Data:
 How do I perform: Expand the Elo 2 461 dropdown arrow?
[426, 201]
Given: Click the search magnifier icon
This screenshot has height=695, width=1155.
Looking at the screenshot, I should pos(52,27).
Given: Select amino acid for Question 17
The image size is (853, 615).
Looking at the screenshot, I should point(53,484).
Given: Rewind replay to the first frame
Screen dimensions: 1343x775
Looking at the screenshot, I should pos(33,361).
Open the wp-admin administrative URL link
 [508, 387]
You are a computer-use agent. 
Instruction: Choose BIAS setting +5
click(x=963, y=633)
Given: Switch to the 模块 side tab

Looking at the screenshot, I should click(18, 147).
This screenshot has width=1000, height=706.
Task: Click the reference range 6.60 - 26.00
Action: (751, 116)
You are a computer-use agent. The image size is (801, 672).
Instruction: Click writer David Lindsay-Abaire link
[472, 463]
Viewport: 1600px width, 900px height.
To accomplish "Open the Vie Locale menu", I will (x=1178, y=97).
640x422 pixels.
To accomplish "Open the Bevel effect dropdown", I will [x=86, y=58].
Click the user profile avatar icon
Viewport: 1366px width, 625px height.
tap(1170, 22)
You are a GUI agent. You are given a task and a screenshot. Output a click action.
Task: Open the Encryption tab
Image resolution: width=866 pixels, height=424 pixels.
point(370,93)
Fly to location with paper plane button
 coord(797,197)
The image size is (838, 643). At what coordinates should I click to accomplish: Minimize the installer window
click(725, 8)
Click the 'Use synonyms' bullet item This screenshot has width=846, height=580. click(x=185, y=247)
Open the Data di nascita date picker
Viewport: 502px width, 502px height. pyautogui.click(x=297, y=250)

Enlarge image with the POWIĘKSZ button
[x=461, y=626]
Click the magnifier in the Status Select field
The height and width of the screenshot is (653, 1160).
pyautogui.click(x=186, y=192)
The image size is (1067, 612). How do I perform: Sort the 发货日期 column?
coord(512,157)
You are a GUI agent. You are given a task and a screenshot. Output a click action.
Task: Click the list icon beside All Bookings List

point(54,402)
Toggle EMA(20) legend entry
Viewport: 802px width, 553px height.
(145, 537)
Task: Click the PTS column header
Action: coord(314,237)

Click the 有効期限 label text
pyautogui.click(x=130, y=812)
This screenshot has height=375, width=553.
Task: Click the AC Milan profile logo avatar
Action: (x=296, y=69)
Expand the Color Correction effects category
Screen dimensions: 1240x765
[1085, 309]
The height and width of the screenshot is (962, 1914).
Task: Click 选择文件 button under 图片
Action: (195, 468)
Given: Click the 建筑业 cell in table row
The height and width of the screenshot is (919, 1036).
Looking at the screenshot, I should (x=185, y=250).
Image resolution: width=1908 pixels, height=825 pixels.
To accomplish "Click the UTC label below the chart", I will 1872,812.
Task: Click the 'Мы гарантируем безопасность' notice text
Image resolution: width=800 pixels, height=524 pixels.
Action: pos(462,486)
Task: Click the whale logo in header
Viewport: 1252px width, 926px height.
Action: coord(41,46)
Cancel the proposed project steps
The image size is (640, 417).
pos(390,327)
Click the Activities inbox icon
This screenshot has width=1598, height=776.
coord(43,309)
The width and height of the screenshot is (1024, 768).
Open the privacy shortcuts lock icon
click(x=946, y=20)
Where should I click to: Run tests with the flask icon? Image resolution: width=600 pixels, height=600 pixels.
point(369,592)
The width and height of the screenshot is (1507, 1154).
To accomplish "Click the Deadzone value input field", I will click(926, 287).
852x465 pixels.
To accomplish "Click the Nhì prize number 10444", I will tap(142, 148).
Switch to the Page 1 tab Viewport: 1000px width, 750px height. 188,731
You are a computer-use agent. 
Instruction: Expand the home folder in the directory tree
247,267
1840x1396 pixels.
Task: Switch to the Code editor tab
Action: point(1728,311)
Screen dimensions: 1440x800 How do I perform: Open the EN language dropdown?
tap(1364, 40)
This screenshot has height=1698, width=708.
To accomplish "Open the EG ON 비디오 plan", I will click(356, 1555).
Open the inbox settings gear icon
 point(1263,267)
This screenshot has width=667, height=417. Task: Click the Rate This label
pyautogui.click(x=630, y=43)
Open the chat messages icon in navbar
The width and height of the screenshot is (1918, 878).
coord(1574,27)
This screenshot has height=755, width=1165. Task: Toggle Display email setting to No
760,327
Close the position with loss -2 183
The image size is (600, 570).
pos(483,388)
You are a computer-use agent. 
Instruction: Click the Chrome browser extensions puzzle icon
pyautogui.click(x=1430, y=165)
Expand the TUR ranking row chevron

Task details:
All entries above are to be repeated verbatim, down to the last line.

Response to the exercise:
 How do I perform: Expand the Elo 2 461 dropdown arrow?
[426, 201]
Given: Click the search magnifier icon
This screenshot has height=695, width=1155.
Looking at the screenshot, I should pos(52,27).
Given: Select amino acid for Question 17
The image size is (853, 615).
Looking at the screenshot, I should point(53,484).
Given: Rewind replay to the first frame
Screen dimensions: 1343x775
Looking at the screenshot, I should pos(33,361).
Open the wp-admin administrative URL link
 [508, 387]
You are a computer-use agent. 
Instruction: Choose BIAS setting +5
click(x=963, y=633)
Given: Switch to the 模块 side tab

Looking at the screenshot, I should click(18, 147).
This screenshot has width=1000, height=706.
Task: Click the reference range 6.60 - 26.00
Action: (751, 116)
You are a computer-use agent. The image size is (801, 672).
Instruction: Click writer David Lindsay-Abaire link
[472, 463]
Viewport: 1600px width, 900px height.
To accomplish "Open the Vie Locale menu", I will (x=1178, y=97).
640x422 pixels.
To accomplish "Open the Bevel effect dropdown", I will [x=86, y=58].
Click the user profile avatar icon
Viewport: 1366px width, 625px height.
tap(1170, 22)
You are a GUI agent. You are given a task and a screenshot. Output a click action.
Task: Open the Encryption tab
Image resolution: width=866 pixels, height=424 pixels.
point(370,93)
Fly to location with paper plane button
 coord(797,197)
The image size is (838, 643). At what coordinates should I click to accomplish: Minimize the installer window
click(725, 8)
Click the 'Use synonyms' bullet item This screenshot has width=846, height=580. click(x=185, y=247)
Open the Data di nascita date picker
Viewport: 502px width, 502px height. pyautogui.click(x=297, y=250)

Enlarge image with the POWIĘKSZ button
[x=461, y=626]
Click the magnifier in the Status Select field
The height and width of the screenshot is (653, 1160).
pyautogui.click(x=186, y=192)
The image size is (1067, 612). How do I perform: Sort the 发货日期 column?
coord(512,157)
You are a GUI agent. You are given a task and a screenshot. Output a click action.
Task: Click the list icon beside All Bookings List

point(54,402)
Toggle EMA(20) legend entry
Viewport: 802px width, 553px height.
(145, 537)
Task: Click the PTS column header
Action: coord(314,237)

Click the 有効期限 label text
pyautogui.click(x=130, y=812)
This screenshot has height=375, width=553.
Task: Click the AC Milan profile logo avatar
Action: (x=296, y=69)
Expand the Color Correction effects category
Screen dimensions: 1240x765
[1085, 309]
The height and width of the screenshot is (962, 1914).
Task: Click 选择文件 button under 图片
Action: (195, 468)
Given: Click the 建筑业 cell in table row
The height and width of the screenshot is (919, 1036).
Looking at the screenshot, I should (x=185, y=250).
Image resolution: width=1908 pixels, height=825 pixels.
To accomplish "Click the UTC label below the chart", I will 1872,812.
Task: Click the 'Мы гарантируем безопасность' notice text
Image resolution: width=800 pixels, height=524 pixels.
Action: pos(462,486)
Task: Click the whale logo in header
Viewport: 1252px width, 926px height.
Action: coord(41,46)
Cancel the proposed project steps
The image size is (640, 417).
pos(390,327)
Click the Activities inbox icon
This screenshot has width=1598, height=776.
coord(43,309)
The width and height of the screenshot is (1024, 768).
Open the privacy shortcuts lock icon
click(x=946, y=20)
Where should I click to: Run tests with the flask icon? Image resolution: width=600 pixels, height=600 pixels.
point(369,592)
The width and height of the screenshot is (1507, 1154).
To accomplish "Click the Deadzone value input field", I will click(926, 287).
852x465 pixels.
To accomplish "Click the Nhì prize number 10444", I will tap(142, 148).
Switch to the Page 1 tab Viewport: 1000px width, 750px height. 188,731
You are a computer-use agent. 
Instruction: Expand the home folder in the directory tree
247,267
1840x1396 pixels.
Task: Switch to the Code editor tab
Action: point(1728,311)
Screen dimensions: 1440x800 How do I perform: Open the EN language dropdown?
tap(1364, 40)
This screenshot has height=1698, width=708.
To accomplish "Open the EG ON 비디오 plan", I will click(356, 1555).
Open the inbox settings gear icon
 point(1263,267)
This screenshot has width=667, height=417. Task: Click the Rate This label
pyautogui.click(x=630, y=43)
Open the chat messages icon in navbar
The width and height of the screenshot is (1918, 878).
coord(1574,27)
This screenshot has height=755, width=1165. Task: Toggle Display email setting to No
760,327
Close the position with loss -2 183
The image size is (600, 570).
pos(483,388)
You are a computer-use agent. 
Instruction: Click the Chrome browser extensions puzzle icon
pyautogui.click(x=1430, y=165)
Expand the TUR ranking row chevron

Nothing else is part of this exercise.